Si tratta di identità che oggi si muovono sempre di più su binari polarizzanti. La logica che comanda è una sola: produrre quantità enormi di dati affinché la macchina del capitalismo digitale rimanga sempre ben oliata, non importa a quale costo.
In questo contesto si muove anche la negoziazione delle identità di genere, oggi sempre più presenti all’interno di agende politiche che rimangono agli antipodi: da un lato il femminile sovversivo e le identità queer nel femminismo intersezionale, e dall’altro le identità di genere tradizionali nelle politiche conservatrici dell’estrema destra.
Ma all’interno di spazi sempre più chiaramente allineati con le agende reazionarie non tutte le voci emergono allo stesso modo: ad alcune è concesso molto più spazio rispetto ad altre.
È su questo sfondo che prendono forma fenomeni come gli incel, i sigma, le tradwife, le donne mantenute e altre comunità digitali ed estetiche nate alle periferie di Internet, che oggi spopolano sui social media sotto forma di novità, macinando milioni di visualizzazioni, commenti e interazioni.

Violenza digitale in aumento
Non è un caso che la violenza digitale nei confronti di donne e comunità marginalizzate sia in aumento.
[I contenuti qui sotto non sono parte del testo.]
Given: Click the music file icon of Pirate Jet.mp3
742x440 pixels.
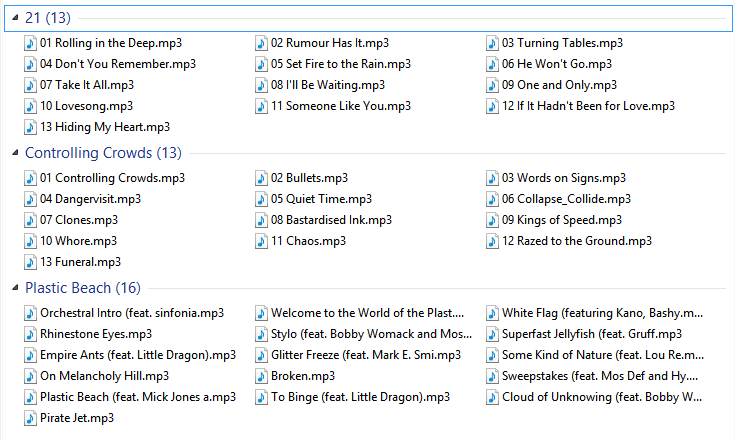Looking at the screenshot, I should pos(30,418).
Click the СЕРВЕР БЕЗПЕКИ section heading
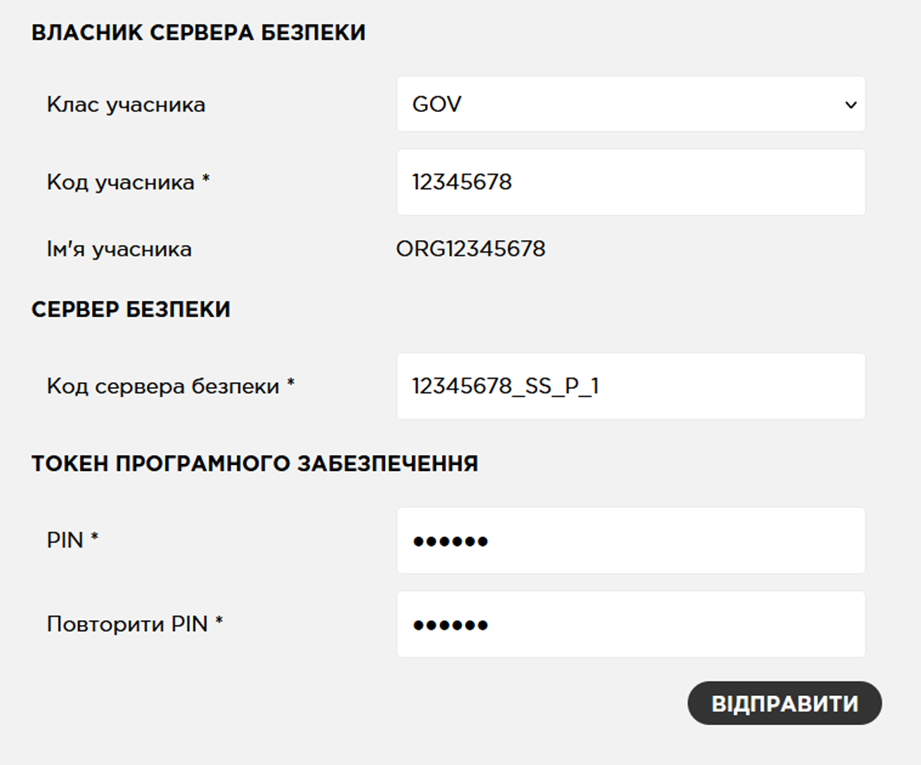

Lo spazio riservato alle voci che si oppongono a un sistema dominante sempre più repressivo e intollerante continua ad assottigliarsi.
Intanto, i contenuti d’odio si moltiplicano, spinti anche da tecnologie emergenti come l’intelligenza artificiale che rendono più facile creare, replicare e diffondere attacchi personalizzati.
Dal femminismo al pacifismo, passando per l’ambiente, l’antirazzismo e la Palestina, gli attacchi alla cultura ‘woke’ sono all’ordine del giorno sui social media, trasformati in meme, video virali e dirette che diventano imitabili, vendibili e monetizzabili da migliaia di creators.
L’odio diventa un gioco: un gioco in cui prevale chi grida più forte con il coraggio di dire finalmente “le cose come stanno”, ma soprattutto un gioco in cui a vincere rimane sempre il monopolio tecnologico delle grandi piattaforme.

Che spazio rimane per l’attivismo digitale?
All’interno di questa cornice, le forme di partecipazione digitale vivono in una tensione costante tra immaginazione e sorveglianza, tra individualismo e collettività, tra l’urgenza di creare contronarrazioni e il soffocamento delle rivendicazioni. Da una parte, le grandi manifestazioni e proteste si servono dei social media per raggiungere un pubblico più ampio; dall’altra, l’attivismo digitale si ritrova a dover negoziare la propria esistenza con le logiche commerciali delle piattaforme e con le loro ambivalenze, muovendosi in uno spazio che è al tempo stesso strumento di mobilitazione e terreno di controllo.
Le culture della perfezione, la misoginia digitale e la superficialità dell’indignazione social – alimentate da like, commenti e algoritmi di visibilità – rischiano di creare vicoli ciechi per l’attivismo, paralizzando la capacità di costruire ponti e costringendo gli individui a una minuziosa sorveglianza della propria espressione, fino all’autocensura preventiva.
Nel mio libro Internet non è un posto per femmine, in uscita per Einaudi il 13 gennaio, affronto molte di queste tematiche a partire da una certezza: che i movimenti sociali – in particolare il femminismo – non possano fare a meno del digitale e che, pertanto, la lotta per la liberazione degli spazi digitali debba essere posta al cuore delle agende politiche intersezionali.
Gli ambienti digitali non sono soltanto il luogo in cui i giovani oggi si esprimono, ma anche lo spazio in cui vengono messi alla prova come cittadini e in cui si testano desideri, antagonismi e immaginari politici. Negli stessi spazi di conflitto e cancellazione si sperimentano anche gesti di cura collettiva e di solidarietà. È qui che oggi si gioca una parte decisiva del futuro democratico, ed è da qui che dobbiamo ripartire.